§ **RECORD EXCERPTS**
<<<<

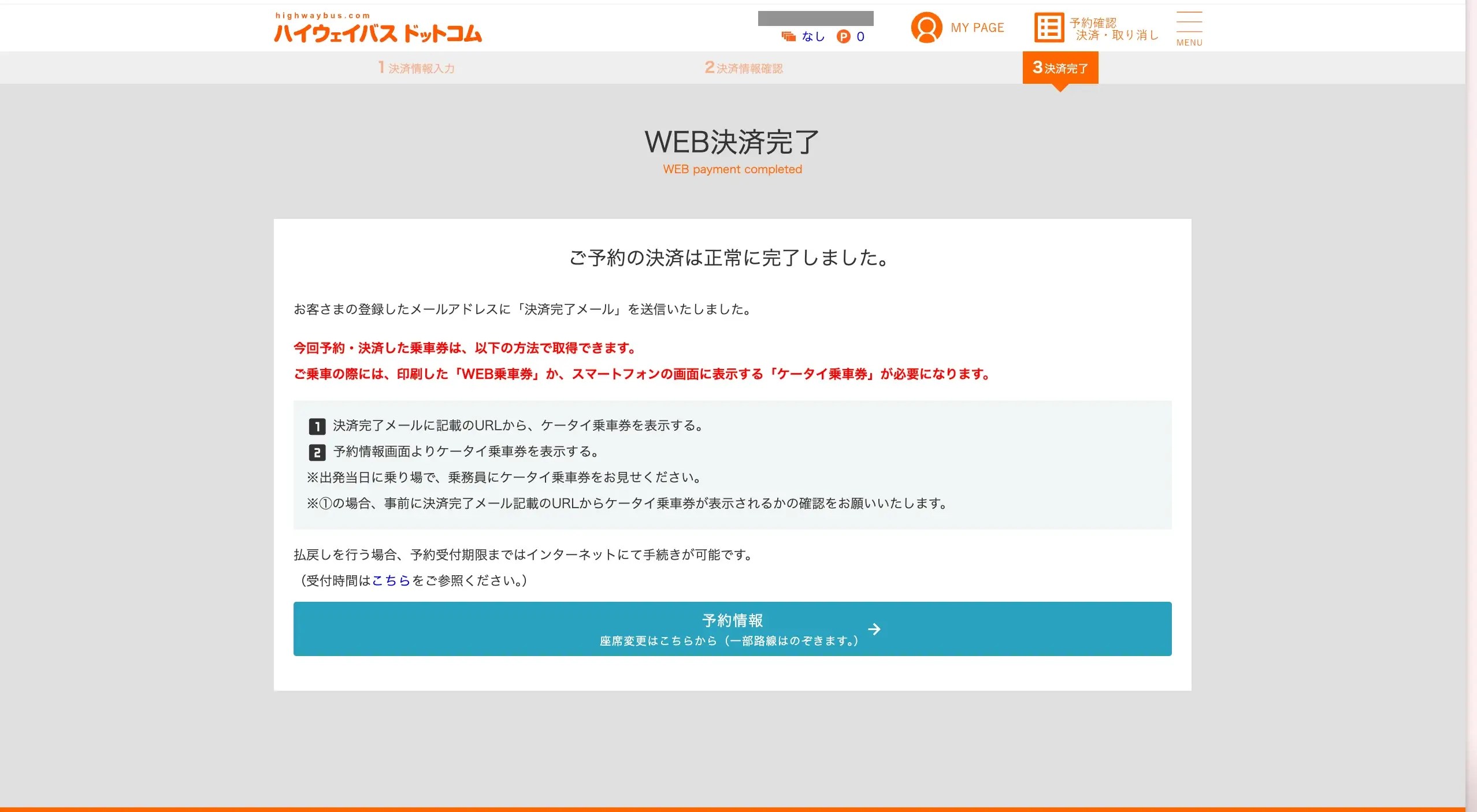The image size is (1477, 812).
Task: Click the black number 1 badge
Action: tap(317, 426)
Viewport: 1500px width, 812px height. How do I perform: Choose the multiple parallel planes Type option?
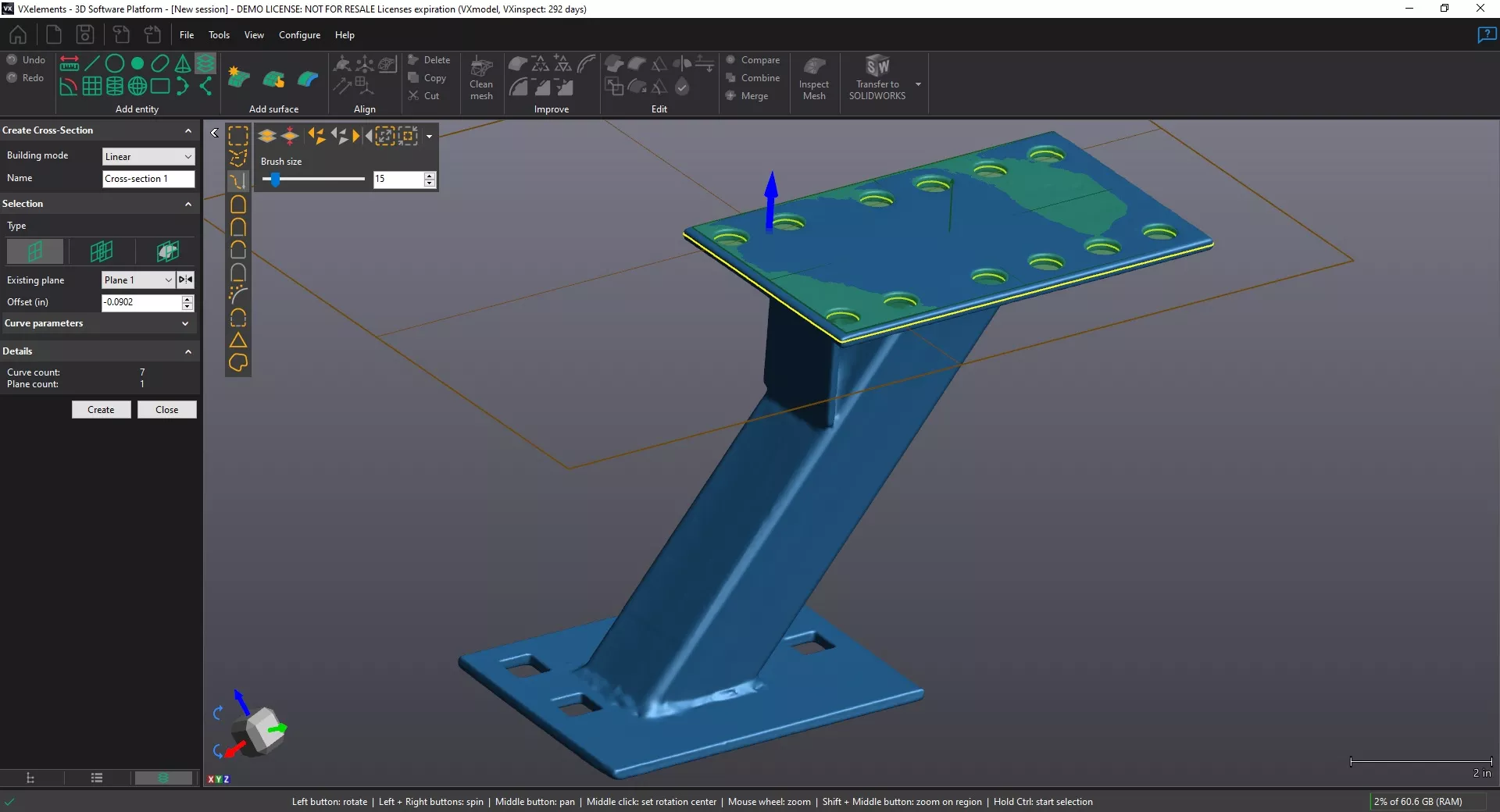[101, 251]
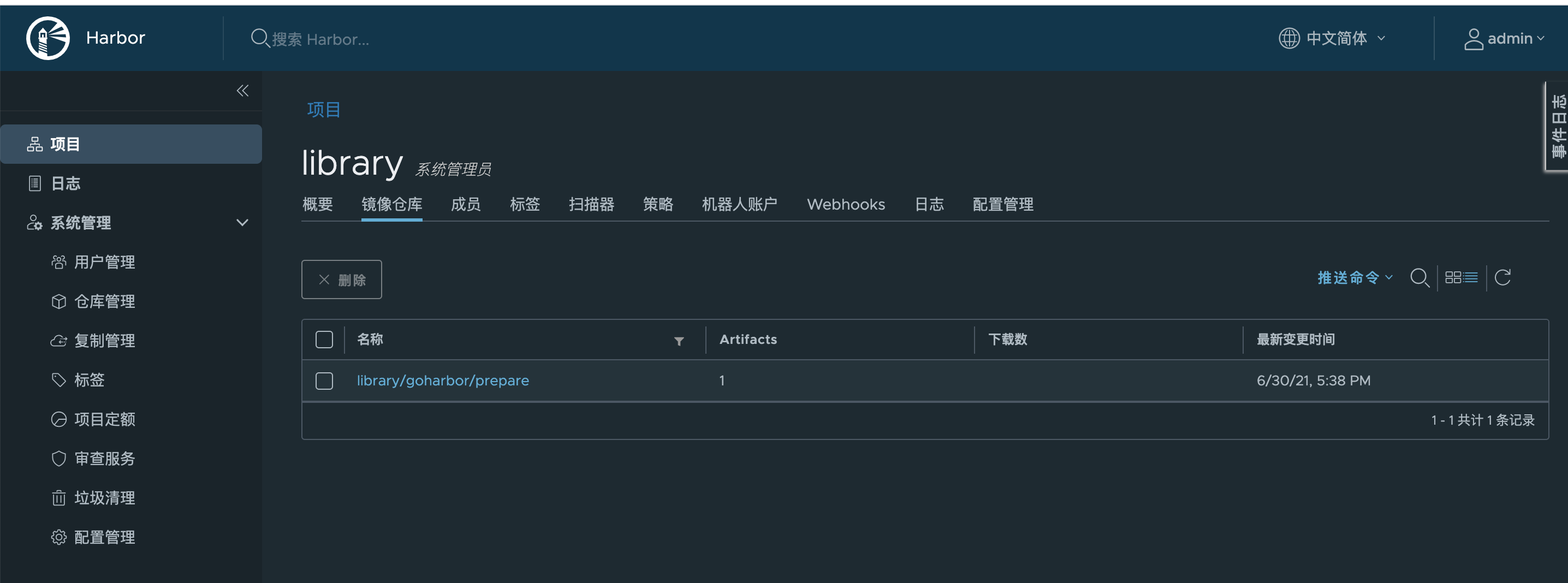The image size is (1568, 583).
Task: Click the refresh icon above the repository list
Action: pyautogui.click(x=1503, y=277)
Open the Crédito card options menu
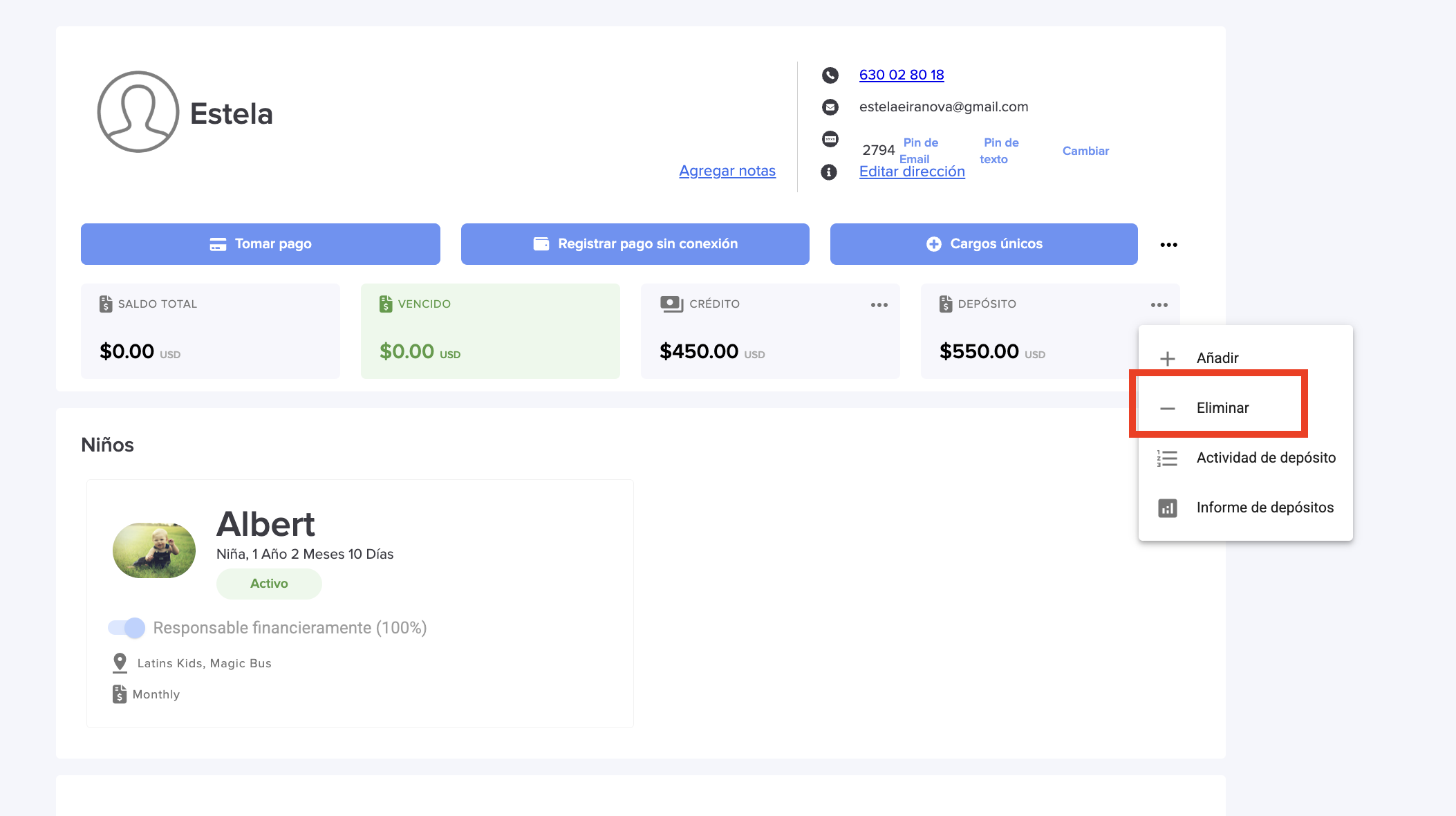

>>>>

§ **TASK DESCRIPTION**
Please print the line that contains "Viewport: 1500px width, 812px" along with every later line of the material, exactly, through the last one. Leave pictures out of the copy.

§ **ANSWER BOX**
Viewport: 1500px width, 812px height. How do I perform: Choose the multiple parallel planes Type option?
[101, 251]
The image size is (1568, 583).
Task: Click the refresh icon above the repository list
Action: pyautogui.click(x=1503, y=277)
Open the Crédito card options menu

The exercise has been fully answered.